# Squeeze Tubes for Honey and home made goo (OK, keep it civil)



## NorCalTaz (Nov 12, 2013)

I have become a big fan of the Stinger Honey products, I use both the waffles (very tasty) and the honey packs. What I am interested in doing is finding some refillable tubes and fill them with honey, thinking this will save quite a bit of money over time.

I saw these on Amazon, not sure if they are the best fit. Does anyone know of any other tubes/containers that might work ?


----------



## NorCalTaz (Nov 12, 2013)

Think I have found the answer to my question. Found these at REI and look like they will do the job.


----------



## watts888 (Oct 2, 2012)

Simple and work well, but look like they'd be a challenge to fill. Honey bear nozzle would be OK to fill them, but anything else will be tough.

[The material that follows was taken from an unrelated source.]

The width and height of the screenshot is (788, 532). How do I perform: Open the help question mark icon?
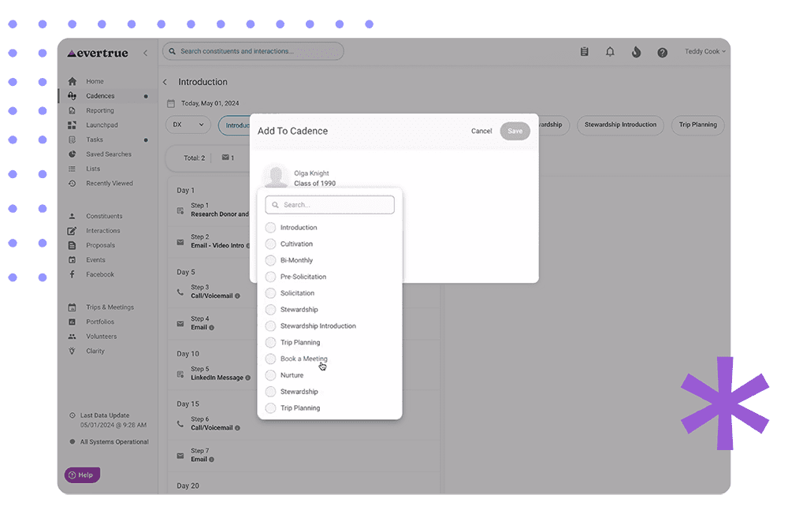(x=662, y=53)
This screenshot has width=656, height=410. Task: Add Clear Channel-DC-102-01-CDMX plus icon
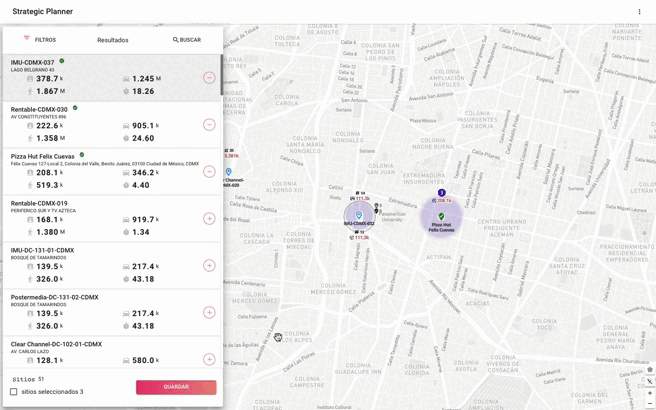point(209,359)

Have to ask, what's wrong with a ziplok bag? Fill it up. When it's time to use it, tear it with your teeth,squeeze out the goo, throw bag away when you get home. No cleaning involved (which could be a complete pain with the re-usable tubes).


----------



## Oh My Sack! (Aug 21, 2006)

I've used the Coghlan's tubes linked above. They work great but we used them for peanut butter and jelly and would ave it available to take a hit off of it when doing long backpack trips. They're pretty big. As in as long as a toothpaste type tube and even wider. It's been a long time but IIRC, they actually fill from the back-end. The included clip seals it as you continually roll it up. I'm just not sure they would be the ticket to use with honey? Honey takes on so many consistencies depending on temperature, age, etc. I just have a suspicion that it might be tough to use for that purpose. I'm with you on the Honey Stinger Waffles. They're a great product and a staple in my riding gear for both road and mtb. I also use the Ginsting packs. To keep costs down, I pay attention to the sales. Art's usually kicks them out periodically for about $14 for a case of waffles and <$20 for the packets. I go back and forth between GU and HS for the packets.

Watts may be on to an idea with bags. I'm thinking more like these tiny zip-loc style bags like you'd put your Crack and Meth in. :lol: Well, if you're in to that sort of thing! I buy them in the Walmart craft section and use them to put all the little loose proprietary parts I end up with, extra nuts/bolts, etc. They're about the same size as a GU shot pack. Not sure if the zip-loc seal is strong enough to handle a "squeeze" to get the product out, though. Give that a try with some honey and let us know how that works out!


----------



## KonaSS (Sep 29, 2004)

Seems like you are looking for a gel flask. A bit overpriced, but there are a few out there.

https://shop.guenergy.com/products/gu-energy-flask?variant=12137835777

https://www.amazon.com/Hammer-Gel-Serving-Flask-5oz/dp/B000VJ1ZBS

https://www.amazon.com/Ultimate-Direction-oz-Gel-Flask/dp/B00FPARUXU/ref=pd_sim_468_5?ie=UTF8&refRID=KK6DFJSKY3ZVGRBBKBK3


----------



## Nubster (May 15, 2009)

How about empty freeze pop sleeves? I know it creates waste, but should work great. I was thinking about getting some and a cheap heat sealer and filling them with maple syrup.

These are ziplock but probably too long. That's why I was looking at a heat sealer...you could probably make two shots per tube if you had a way to seal them up.

https://www.amazon.com/Freezer-Cert...9_4?ie=UTF8&psc=1&refRID=5KGR0P3H65DNX92KXJ2K

Here's the one's that need heat sealed...

https://www.amazon.com/FRIOPOP-Prem...9_4?ie=UTF8&psc=1&refRID=8XKASV39SRWQASNWF0QE


----------



## Oh My Sack! (Aug 21, 2006)

KonaSS said:


> Seems like you are looking for a gel flask. A bit overpriced, but there are a few out there.
> 
> https://shop.guenergy.com/products/gu-energy-flask?variant=12137835777
> 
> ...


Learn something new every day! I gotta snag one those flasks. I had no idea I can buy bulk GU good. Definitely a money saver!


----------



## goalieman24 (Jan 6, 2012)

You should also be able to find travel sized bottles for toiletries at grocery/drug store instead of paying way more for one that has a label on the side.


----------



## KonaSS (Sep 29, 2004)

May be able to find something like this at your local stores

https://www.amazon.com/dp/B006RUFXX6?ref_=ams_ad_dp_asin_1


----------